What you are asked to do — Render every line of the data below as a JSON list of strings, one string per line, and omit any blank lines.

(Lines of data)
## start

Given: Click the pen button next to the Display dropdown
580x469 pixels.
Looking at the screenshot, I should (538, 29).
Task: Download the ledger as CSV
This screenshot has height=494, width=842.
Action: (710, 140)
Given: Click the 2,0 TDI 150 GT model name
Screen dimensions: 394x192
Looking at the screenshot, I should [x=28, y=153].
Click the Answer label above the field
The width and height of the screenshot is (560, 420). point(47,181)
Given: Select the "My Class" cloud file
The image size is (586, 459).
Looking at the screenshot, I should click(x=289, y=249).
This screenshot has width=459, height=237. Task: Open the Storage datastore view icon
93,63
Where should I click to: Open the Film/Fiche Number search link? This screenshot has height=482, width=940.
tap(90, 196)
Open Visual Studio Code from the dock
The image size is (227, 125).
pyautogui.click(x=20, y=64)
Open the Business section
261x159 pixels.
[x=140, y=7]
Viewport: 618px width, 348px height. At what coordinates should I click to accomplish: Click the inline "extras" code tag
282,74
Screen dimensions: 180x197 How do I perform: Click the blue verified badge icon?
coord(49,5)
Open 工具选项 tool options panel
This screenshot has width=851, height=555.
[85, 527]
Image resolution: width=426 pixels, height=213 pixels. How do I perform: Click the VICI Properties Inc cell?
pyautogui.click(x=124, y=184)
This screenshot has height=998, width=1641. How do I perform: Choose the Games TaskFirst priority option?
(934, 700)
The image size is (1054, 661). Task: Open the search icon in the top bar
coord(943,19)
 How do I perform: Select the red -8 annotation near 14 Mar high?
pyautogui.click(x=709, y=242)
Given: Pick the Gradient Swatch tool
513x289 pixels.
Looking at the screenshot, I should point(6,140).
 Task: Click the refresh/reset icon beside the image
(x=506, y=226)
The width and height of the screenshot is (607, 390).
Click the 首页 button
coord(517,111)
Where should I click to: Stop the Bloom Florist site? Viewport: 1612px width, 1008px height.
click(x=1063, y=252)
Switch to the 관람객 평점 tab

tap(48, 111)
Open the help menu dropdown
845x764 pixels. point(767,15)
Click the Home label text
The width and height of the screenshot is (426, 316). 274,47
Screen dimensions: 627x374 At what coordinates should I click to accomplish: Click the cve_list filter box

## end

The response —
[
  "Given: Click the pen button next to the Display dropdown",
  "580x469 pixels.",
  "Looking at the screenshot, I should (538, 29).",
  "Task: Download the ledger as CSV",
  "This screenshot has height=494, width=842.",
  "Action: (710, 140)",
  "Given: Click the 2,0 TDI 150 GT model name",
  "Screen dimensions: 394x192",
  "Looking at the screenshot, I should [x=28, y=153].",
  "Click the Answer label above the field",
  "The width and height of the screenshot is (560, 420). point(47,181)",
  "Given: Select the \"My Class\" cloud file",
  "The image size is (586, 459).",
  "Looking at the screenshot, I should click(x=289, y=249).",
  "This screenshot has width=459, height=237. Task: Open the Storage datastore view icon",
  "93,63",
  "Where should I click to: Open the Film/Fiche Number search link? This screenshot has height=482, width=940.",
  "tap(90, 196)",
  "Open Visual Studio Code from the dock",
  "The image size is (227, 125).",
  "pyautogui.click(x=20, y=64)",
  "Open the Business section",
  "261x159 pixels.",
  "[x=140, y=7]",
  "Viewport: 618px width, 348px height. At what coordinates should I click to accomplish: Click the inline \"extras\" code tag",
  "282,74",
  "Screen dimensions: 180x197 How do I perform: Click the blue verified badge icon?",
  "coord(49,5)",
  "Open 工具选项 tool options panel",
  "This screenshot has width=851, height=555.",
  "[85, 527]",
  "Image resolution: width=426 pixels, height=213 pixels. How do I perform: Click the VICI Properties Inc cell?",
  "pyautogui.click(x=124, y=184)",
  "This screenshot has height=998, width=1641. How do I perform: Choose the Games TaskFirst priority option?",
  "(934, 700)",
  "The image size is (1054, 661). Task: Open the search icon in the top bar",
  "coord(943,19)",
  " How do I perform: Select the red -8 annotation near 14 Mar high?",
  "pyautogui.click(x=709, y=242)",
  "Given: Pick the Gradient Swatch tool",
  "513x289 pixels.",
  "Looking at the screenshot, I should point(6,140).",
  " Task: Click the refresh/reset icon beside the image",
  "(x=506, y=226)",
  "The width and height of the screenshot is (607, 390).",
  "Click the 首页 button",
  "coord(517,111)",
  "Where should I click to: Stop the Bloom Florist site? Viewport: 1612px width, 1008px height.",
  "click(x=1063, y=252)",
  "Switch to the 관람객 평점 tab",
  "tap(48, 111)",
  "Open the help menu dropdown",
  "845x764 pixels. point(767,15)",
  "Click the Home label text",
  "The width and height of the screenshot is (426, 316). 274,47",
  "Screen dimensions: 627x374 At what coordinates should I click to accomplish: Click the cve_list filter box"
]